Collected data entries
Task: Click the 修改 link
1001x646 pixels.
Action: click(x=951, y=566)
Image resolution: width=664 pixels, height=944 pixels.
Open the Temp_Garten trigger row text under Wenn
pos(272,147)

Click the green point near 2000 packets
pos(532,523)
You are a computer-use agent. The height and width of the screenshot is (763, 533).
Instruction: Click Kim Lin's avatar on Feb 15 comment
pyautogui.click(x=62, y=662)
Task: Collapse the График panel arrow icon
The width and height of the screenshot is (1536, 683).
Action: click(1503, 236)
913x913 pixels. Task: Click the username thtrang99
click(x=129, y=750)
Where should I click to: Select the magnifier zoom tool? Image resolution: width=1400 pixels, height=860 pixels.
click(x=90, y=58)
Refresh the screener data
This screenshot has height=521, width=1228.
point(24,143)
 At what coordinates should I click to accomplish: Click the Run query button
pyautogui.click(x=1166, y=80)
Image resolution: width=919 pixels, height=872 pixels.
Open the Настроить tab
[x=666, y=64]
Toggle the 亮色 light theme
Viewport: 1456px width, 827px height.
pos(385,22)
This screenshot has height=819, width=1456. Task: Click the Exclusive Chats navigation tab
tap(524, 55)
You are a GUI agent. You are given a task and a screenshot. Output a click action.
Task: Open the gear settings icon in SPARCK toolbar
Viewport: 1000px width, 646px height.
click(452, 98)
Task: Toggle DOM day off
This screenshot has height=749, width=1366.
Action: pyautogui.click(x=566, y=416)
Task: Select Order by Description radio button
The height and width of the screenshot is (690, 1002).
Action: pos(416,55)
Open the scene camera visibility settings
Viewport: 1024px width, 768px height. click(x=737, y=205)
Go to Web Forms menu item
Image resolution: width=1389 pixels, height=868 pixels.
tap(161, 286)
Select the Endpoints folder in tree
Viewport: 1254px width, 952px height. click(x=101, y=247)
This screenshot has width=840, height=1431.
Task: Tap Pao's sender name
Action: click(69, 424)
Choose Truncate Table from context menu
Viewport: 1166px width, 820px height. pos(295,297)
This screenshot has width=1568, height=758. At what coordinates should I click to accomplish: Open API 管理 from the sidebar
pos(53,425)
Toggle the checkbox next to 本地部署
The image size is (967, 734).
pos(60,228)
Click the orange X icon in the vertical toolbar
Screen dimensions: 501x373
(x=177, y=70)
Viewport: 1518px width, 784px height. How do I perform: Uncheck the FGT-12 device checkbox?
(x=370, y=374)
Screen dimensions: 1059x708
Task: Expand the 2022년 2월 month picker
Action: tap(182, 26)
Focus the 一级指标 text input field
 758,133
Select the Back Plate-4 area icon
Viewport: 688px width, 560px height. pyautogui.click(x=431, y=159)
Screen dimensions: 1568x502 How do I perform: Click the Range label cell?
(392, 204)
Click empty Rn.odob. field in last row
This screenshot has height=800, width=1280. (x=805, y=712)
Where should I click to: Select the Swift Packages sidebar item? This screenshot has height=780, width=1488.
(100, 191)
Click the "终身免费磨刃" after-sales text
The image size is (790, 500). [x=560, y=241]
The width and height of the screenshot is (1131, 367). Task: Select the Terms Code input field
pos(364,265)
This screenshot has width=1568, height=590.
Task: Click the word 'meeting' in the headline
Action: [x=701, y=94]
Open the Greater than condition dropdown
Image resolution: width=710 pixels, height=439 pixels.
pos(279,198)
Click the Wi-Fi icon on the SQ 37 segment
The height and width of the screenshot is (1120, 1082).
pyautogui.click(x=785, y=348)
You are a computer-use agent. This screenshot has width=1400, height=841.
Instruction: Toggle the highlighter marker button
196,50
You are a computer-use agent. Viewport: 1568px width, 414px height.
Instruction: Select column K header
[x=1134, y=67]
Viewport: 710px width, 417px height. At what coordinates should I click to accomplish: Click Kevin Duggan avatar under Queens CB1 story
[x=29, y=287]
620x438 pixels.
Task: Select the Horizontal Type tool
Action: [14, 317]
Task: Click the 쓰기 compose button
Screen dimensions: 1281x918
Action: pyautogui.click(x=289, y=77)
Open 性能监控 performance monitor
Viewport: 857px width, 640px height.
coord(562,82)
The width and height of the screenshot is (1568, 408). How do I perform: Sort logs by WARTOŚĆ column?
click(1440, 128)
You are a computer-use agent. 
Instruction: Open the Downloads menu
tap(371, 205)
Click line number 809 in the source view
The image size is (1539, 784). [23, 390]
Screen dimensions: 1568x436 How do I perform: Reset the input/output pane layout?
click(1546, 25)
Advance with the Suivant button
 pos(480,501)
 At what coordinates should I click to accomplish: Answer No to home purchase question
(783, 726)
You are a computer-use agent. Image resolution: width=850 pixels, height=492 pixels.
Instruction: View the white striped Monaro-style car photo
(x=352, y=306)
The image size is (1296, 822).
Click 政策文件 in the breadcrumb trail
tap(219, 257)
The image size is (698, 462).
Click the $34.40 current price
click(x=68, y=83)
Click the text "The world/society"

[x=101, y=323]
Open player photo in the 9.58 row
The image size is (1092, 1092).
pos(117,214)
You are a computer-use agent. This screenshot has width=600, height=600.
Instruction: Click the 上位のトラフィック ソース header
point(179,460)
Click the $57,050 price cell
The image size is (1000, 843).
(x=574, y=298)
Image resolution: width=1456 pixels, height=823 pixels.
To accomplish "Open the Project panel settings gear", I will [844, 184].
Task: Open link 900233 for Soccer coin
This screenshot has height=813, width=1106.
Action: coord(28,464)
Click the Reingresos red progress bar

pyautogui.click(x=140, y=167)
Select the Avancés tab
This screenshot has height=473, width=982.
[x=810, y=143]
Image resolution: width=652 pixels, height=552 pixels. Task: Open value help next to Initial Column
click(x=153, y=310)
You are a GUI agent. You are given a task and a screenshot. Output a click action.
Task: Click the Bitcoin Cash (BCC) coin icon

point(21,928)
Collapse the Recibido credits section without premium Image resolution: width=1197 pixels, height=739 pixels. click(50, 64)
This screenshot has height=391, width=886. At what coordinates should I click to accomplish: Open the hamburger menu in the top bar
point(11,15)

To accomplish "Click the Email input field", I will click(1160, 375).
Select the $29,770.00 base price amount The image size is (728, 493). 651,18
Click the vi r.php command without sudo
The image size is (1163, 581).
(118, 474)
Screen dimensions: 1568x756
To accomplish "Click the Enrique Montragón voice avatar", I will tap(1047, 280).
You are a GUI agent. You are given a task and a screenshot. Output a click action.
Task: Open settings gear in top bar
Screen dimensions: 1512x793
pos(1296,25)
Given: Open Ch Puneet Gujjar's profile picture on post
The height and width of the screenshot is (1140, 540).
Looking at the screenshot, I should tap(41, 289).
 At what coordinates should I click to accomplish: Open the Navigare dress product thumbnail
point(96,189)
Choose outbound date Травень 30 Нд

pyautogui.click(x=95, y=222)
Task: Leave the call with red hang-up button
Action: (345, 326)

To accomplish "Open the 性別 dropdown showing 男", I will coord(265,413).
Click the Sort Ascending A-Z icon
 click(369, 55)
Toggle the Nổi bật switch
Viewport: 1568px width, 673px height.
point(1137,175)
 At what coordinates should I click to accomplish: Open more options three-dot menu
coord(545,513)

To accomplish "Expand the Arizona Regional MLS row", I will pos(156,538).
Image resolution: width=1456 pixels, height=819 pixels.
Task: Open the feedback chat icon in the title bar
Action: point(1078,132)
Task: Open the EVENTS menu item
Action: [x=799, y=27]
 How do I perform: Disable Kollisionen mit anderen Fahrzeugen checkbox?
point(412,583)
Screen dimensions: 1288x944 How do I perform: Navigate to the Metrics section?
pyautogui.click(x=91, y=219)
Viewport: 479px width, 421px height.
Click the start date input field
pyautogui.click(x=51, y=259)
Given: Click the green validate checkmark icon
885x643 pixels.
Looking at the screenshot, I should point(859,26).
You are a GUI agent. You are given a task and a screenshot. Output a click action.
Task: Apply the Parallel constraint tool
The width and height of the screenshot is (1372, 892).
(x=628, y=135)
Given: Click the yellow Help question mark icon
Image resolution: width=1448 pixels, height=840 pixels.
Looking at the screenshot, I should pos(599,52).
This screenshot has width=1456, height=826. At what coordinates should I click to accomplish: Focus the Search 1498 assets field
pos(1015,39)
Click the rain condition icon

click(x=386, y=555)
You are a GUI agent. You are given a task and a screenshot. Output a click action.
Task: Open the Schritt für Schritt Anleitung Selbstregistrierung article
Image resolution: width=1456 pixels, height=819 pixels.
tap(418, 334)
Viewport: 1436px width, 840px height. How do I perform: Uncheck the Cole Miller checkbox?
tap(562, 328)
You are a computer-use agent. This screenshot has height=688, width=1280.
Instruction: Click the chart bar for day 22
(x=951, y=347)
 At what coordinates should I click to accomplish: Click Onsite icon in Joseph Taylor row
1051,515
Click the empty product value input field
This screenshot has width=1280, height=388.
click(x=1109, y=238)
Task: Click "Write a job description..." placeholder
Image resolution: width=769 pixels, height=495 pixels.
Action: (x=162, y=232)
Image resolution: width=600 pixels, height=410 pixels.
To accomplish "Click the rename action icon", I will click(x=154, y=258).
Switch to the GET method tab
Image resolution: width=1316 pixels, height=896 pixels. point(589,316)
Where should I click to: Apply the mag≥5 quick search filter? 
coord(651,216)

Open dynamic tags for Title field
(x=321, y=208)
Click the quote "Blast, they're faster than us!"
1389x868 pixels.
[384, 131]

WHAT THIS TASK INVOLVES:
Reproduce without alteration the rows beginning with the line that contains "Where should I click to: Apply" and continuing through the final row.

FINISHED TASK:
Where should I click to: Apply the mag≥5 quick search filter? 
coord(651,216)

Open dynamic tags for Title field
(x=321, y=208)
Click the quote "Blast, they're faster than us!"
1389x868 pixels.
[384, 131]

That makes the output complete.